**Task instructions**
(a) In the account of the sweep south of Chu Lai, why did Alan volunteer to go into Phu Le (1) first instead of letting Brock put someone else on point? Answer in one to three sentences.
(b) Write the next part of the account of the sweep south of Chu Lai, picking up after its final sentence.

Alan and I were playing Rummy up to about 2100 Hours, and then we went out
and we manned our positions for he night until 0200 Hours, until we were relieved
of watch, and then we went to sleep, but we were awaken at 0430 Hours by Corporal
Brock.
The water was already there by this time, so we washed in the dark and we
shaved, and, when ready, we formed up and we were moved to the field mess where
we received a morning chow. By 0630 Hours, we were mounted on Six-byes and
we were headed south of Chu Lai on Highway 1.
SOP on the trucks was ‘rifles outboard’ as we moved down Highway 1, and
somewhere around Chau Tu we were dismounted from the trucks to start our sweep
of the area. We slogged westward to the railroad tracks through the rice paddies
in knee high water, and than we turned south to the Song Tra Bong River.
We moved west up the river in a column to the area where we had conducted
Operation Humbug in December of 65. I, as usual, walked the point in the area.
We stopped for an hour near the village of Tan Phuoc, and there, Alan had a
close encounter with a water buffalo at one point while we were walking through
the village Well, he was pretty shook up by almost being hit by that train
engine sized animal as it jumped out at him from between two village huts,
and when it was all over, we were all laughing at the sight of him drawing
down his AR on the animal and how he was ready to pump the poor dumb beast
with a mag of 7.62 Ball Ammo. I even had to stop him from throwing a M-26 at
the retreating beast, but we all continued to laugh at the thought of it all,
and he too laughed when he finally clamed down, but not without some mild oaths
of what it would be like to have a Water Buffalo Burger.
With the exception of the water buffalo incident at Tan Phuoc, and the rain
and the humidity, it had been a pretty uneventful day up to that point, and
we went on line and we swept through the village of Phuoc Thuan, and Tien Dao
(1) as we neared Phu Le (3), and there we split into two units, one on each
side of the railroad tracks just outside the village.
We had moved back across the built up area of the railroad tracks, and we
moved to the pathway between Phu Le (3) and Phu Le (1) west of the tracks,
when we received our first rounds of sniper and mortar fire for the day. The
rest of the company turned towards the south, and they went in search of the
enemy towards the Song Tra Bong River, and we were ordered to clear the village
of Phu Le (1).
Brock called me forward to take the point, but Alan volunteered to go in
first. He said that he wanted to get a good shot at the next water buffalo
he saw, and he didn’t want anyone in his way this time. We all laughed at that.

**Dataset**
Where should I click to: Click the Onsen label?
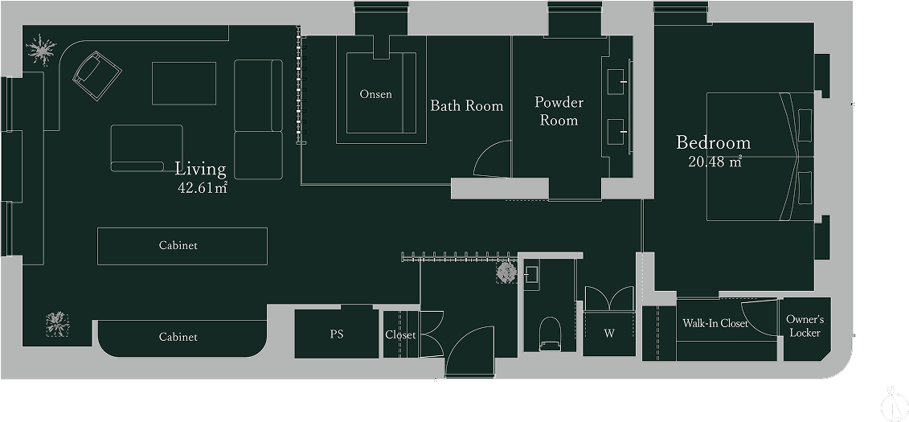pos(375,94)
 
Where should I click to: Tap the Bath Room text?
pos(467,106)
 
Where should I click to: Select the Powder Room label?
pos(559,111)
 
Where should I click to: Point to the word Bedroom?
pos(713,142)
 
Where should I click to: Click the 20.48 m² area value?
pos(715,162)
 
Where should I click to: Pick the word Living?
pos(201,170)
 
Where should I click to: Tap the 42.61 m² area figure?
pos(203,187)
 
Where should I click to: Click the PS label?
pos(337,334)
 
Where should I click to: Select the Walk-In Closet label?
pos(715,323)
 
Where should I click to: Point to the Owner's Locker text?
pos(805,326)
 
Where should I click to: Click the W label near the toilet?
pos(608,334)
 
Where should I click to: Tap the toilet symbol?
pos(550,334)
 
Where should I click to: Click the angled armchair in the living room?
pos(96,76)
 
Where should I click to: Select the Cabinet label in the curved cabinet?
pos(178,337)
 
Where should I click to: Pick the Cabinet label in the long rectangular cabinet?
pos(178,245)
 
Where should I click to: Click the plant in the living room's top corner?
pos(42,50)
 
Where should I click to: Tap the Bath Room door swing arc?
pos(489,152)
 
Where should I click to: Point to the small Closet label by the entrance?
pos(400,335)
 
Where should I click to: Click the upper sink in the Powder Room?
pos(616,82)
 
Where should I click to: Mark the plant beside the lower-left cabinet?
pos(57,325)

**Answer list**
(a) Alan said he wanted a good shot at the next water buffalo he saw and didn't want anyone in his way this time. This was a joke about his earlier near-collision with a water buffalo at Tan Phuoc, and the others laughed at it.

(b)
and Brock told me to maintain a good sight contact with Alan, and to keep on
his ass through the village. We had already seen signs of VC Units in the village
what with some new excavations and trench work on the outskirts of the village.
We knew they were around.
Usually, walking point was the safest place to be in the unit. It wasn’t
often that the VC would take down the lead man, in favor of getting more people
in the main ranks of the column. I guess that is why I enjoyed walking the
point more than anyone else ever did.
The south entrance to Phu Le (1) was at an intersection of two paths, one
coming off of the rice paddies and the mountains to the west, and the one,
the one we were on, from Phu Le (3). There were three or four huts near the
entrance and there was a growth of bamboo along each side of the village pathway
with more village huts yet to come up along the pathway to the north. The path
turned a little to the left, and, for just a brief second, I lost sigh of Alan,
and than I heard the shots, and they weren’t M-14’s, they were AK’s.
I ran forward and I saw Alan on the path with his hands to his chest. I
called for Doc, “Corpsman Up!” While a second look at Alan showed he already
looked blue in the face, and there were three holes in his chest that was plain
to be seen and I heard as he sucked air. I put my hands over two of the wounds,
and I looked around, and I saw Doc running up the trail, and when he took over,
already Alan looked much worst. I went to look for the VC!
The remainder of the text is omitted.